Стихотворение завершается предостережением о Божьем Суде за совершенное нами на земле: «Живи и помни — / В Питере ль, в Мадриде, / Что и с тебя однажды спросит Бог / За все, что ты на этом свете видел, / Но позабыл и в сердце не сберег» [7, с.164].
В стихотворение «Смотри и помни» вплетается тема памяти. Память для поэта является мерилом безгрешности человеческого существования. Только помня о первородном грехе, о Страшном Суде, о возможности выбора между «Добром» — «Злом», можно обрести Царство Небесное.
В стихотворениях, причисляемых нами к духовной поэзии И. А. Чернухин обращается к теме возможности познания человеком Бога. В стихотворении «Триединство» заявляется, что в земной жизни человеку абсолютно познать Божественное начало невозможно: «Триедина великая вера, / Милосердна, глубинна, чиста, / Но тебе до конца не измерить / Эту тяжесть и легкость креста» [8, с.30]. Этот мотив звучит и во втором четверостишье: «Не подсвистывай птицам небесным — / Не тебе понимать их удел» [8, с.30].
Интересна авторская характеристика лирический героя — поэта, певца, человека, еще не исполнившего своего земного предназначения. Говорится о Божественном начале поэта: «Но ты принял высокие звуки, / Что с небес принесли соловьи» [8, с.30]. Обращение к образу соловья неслучайно при характеристике образа лирического героя: этим подчеркивается музыкальное начало поэзии. Отмечая Божественный дар поэта, не забывает, что поэт — это всего лишь человек, а значит, он грешен, с «душой грешной», и его ждут «вселенские муки»: «И обрек на вселенские муки / Душу грешную, песни свои…» [8, с.30]. Говоря о «вселенских муках», автор намечает масштаб поэтического творчества и меру страданий, которая уготована поэту. Страдания, по логике поэта, предстают как плата за талант: «Что же делать, коль в жизни суровой / Просто так ничего не дано» [8, с.30]. Но спасение есть — это Божественное Слово: «Триедино великое Слово — / Было Богом когда-то оно» [8, с.30].
Привлекательным для анализа в стихотворении является восприятие И. А. Чернухиным Бога. Поэт не проводит границ между Словом и Богом, применяя к Слову ключевой в определении Бога эпитет «триедино». Слово ставится выше всего его лирическим героем: «Перед Словом, как мальчик, робею. / Речь мою замыкают уста» [8, с.30]. Отсюда и соответственное сравнение лирического героя («как мальчик»), и замкнутость его уст («речь мою замыкают уста»). Бог является единственным источником спасения для лирического героя: «Надо мною спасительно веют / Три единых смиренных перста» [8, с.30].

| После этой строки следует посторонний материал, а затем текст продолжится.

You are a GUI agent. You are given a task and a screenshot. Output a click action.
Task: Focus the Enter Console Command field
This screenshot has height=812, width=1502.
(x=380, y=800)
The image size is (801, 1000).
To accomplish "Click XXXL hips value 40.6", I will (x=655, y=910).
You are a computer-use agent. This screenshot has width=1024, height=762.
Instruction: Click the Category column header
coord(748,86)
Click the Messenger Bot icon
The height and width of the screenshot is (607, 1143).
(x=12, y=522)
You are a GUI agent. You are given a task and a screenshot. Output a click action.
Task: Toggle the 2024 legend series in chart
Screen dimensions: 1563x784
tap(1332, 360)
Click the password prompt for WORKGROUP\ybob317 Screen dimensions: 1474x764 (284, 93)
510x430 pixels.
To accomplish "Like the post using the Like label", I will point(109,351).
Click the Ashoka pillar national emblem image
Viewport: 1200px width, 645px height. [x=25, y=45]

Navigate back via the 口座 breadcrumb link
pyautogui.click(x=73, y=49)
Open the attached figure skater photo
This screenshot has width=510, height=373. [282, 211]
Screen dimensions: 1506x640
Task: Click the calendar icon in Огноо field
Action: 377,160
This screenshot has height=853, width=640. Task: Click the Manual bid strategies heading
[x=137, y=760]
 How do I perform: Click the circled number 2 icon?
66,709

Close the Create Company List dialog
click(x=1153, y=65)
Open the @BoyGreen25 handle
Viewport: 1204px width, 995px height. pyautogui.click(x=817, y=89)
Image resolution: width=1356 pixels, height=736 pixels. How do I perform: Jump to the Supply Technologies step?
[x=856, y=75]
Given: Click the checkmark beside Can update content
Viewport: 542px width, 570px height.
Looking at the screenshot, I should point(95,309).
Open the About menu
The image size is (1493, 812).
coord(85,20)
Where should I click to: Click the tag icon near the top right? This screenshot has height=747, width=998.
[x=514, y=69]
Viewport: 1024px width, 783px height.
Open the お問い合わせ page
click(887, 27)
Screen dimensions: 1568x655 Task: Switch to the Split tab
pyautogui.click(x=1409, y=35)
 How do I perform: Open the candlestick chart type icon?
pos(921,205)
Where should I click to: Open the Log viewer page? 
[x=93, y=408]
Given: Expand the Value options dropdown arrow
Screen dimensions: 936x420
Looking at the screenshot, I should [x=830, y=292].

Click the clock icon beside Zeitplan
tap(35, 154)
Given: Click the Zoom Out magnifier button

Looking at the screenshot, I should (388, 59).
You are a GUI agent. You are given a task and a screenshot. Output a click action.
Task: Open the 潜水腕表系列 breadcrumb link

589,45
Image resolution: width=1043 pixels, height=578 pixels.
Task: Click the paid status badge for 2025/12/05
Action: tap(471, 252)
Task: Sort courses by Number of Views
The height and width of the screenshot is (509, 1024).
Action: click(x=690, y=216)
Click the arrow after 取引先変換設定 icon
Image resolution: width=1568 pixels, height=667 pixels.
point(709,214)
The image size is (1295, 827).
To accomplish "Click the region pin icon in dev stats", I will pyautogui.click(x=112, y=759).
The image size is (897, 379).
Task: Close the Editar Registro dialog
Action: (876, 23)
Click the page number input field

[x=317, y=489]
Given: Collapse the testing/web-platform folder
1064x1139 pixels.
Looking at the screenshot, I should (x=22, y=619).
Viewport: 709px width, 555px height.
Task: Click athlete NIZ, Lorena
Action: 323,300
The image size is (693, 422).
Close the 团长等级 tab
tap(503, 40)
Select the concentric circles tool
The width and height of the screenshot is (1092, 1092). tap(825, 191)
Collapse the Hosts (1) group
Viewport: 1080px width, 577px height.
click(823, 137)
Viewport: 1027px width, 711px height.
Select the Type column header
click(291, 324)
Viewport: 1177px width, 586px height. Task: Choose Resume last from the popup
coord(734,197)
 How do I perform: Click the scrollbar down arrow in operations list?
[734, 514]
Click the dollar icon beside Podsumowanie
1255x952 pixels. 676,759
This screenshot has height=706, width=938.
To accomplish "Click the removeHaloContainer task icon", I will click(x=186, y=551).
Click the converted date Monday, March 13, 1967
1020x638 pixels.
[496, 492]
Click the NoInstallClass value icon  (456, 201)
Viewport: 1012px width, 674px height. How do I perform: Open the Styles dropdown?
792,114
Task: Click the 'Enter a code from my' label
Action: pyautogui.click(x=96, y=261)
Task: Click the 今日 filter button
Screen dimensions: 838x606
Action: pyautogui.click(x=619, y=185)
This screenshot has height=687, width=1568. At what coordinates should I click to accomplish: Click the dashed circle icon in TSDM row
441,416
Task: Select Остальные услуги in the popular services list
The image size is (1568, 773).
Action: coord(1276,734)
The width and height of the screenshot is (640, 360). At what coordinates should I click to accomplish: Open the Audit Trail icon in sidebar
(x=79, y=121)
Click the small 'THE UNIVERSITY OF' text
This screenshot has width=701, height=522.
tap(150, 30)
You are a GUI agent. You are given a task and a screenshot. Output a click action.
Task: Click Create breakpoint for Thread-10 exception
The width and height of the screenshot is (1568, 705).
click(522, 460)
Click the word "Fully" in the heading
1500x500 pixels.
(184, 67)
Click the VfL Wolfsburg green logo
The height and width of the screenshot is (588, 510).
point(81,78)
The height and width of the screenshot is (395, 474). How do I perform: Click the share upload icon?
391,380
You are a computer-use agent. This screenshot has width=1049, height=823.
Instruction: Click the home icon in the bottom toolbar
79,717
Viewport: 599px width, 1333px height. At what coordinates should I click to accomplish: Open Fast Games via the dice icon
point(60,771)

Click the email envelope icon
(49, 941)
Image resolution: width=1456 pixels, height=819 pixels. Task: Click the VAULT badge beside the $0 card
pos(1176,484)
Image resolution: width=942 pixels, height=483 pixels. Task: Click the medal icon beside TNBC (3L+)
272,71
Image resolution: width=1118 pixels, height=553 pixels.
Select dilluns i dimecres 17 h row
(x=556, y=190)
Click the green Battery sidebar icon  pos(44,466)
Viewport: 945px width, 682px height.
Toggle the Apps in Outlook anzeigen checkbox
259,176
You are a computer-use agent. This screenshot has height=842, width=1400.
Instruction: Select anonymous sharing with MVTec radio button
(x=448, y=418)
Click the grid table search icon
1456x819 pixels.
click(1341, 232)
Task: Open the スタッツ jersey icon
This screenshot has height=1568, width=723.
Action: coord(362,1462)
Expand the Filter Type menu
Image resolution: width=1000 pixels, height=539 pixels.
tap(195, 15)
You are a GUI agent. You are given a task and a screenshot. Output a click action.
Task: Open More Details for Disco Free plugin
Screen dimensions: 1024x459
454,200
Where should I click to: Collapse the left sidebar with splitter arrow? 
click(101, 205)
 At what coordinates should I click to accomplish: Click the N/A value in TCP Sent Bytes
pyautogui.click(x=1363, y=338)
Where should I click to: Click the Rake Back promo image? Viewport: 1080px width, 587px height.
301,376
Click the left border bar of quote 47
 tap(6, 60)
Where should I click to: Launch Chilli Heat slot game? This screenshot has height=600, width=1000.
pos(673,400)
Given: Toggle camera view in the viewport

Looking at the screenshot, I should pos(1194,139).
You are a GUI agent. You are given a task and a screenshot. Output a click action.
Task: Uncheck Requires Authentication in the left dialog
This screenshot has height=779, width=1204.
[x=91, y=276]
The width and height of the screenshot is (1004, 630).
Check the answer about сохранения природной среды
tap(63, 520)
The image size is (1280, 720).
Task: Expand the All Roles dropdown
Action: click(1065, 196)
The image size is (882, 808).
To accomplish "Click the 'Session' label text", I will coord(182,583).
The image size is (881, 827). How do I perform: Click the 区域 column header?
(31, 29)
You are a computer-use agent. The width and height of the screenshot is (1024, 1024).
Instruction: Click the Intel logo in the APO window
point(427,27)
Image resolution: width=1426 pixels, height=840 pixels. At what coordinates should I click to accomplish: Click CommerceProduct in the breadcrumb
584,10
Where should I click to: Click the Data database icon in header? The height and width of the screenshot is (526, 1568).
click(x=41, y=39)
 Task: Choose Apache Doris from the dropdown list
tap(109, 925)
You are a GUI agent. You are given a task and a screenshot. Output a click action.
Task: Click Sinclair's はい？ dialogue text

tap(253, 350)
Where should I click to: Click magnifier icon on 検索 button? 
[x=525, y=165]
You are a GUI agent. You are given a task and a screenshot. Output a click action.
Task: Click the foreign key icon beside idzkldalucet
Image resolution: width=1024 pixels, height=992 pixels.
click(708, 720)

И. А. Чернухин обобщает смысл всего стихотворения: спасение — в «триединой» вере; смирение — одна из самых главных христианских добродетелей. Поэт подчеркивает, что человек в любых обстоятельствах должен пребывать в мире с самим собой и Богом, не возвышать себя над кем бы то ни было, иметь в своём сердце убеждение, что все, в том числе и поэтический дар, даны ему только Богом.
Таким образом, мы видим, что духовные мотивы в лирике И. А. Чернухина представлены многообразно: это и лирическая молитва, и философское осмысление религии. Лирический герой его стихотворений, несмотря на всю общность (путь страданий, одиночество) не тождественен лирическому герою поэзии И. А. Бродского. И. А. Чернухин создает более земной образ человека. Он создает лирического героя — поэта, наделяет его автобиографическими чертами. Творчество И. А. Бродского и И. А. Чернухина возрождает духовную лирику в русской поэзии новейшего времени.
Литература:
1. Бродский И. А. Никакой мелодрамы / [Интервью В. Амурскому]. // Континент. — 1990. — № 62. — С. 381–397. — [Электронный ресурс]. — Режим доступа: http://lib.ru/BRODSKIJ/brod_interviews_ru.txt_with-big-pictures.html
2. Бродский И. А. Рождественские стихи. — М.: Азбука-классика, 2007. — 96 с.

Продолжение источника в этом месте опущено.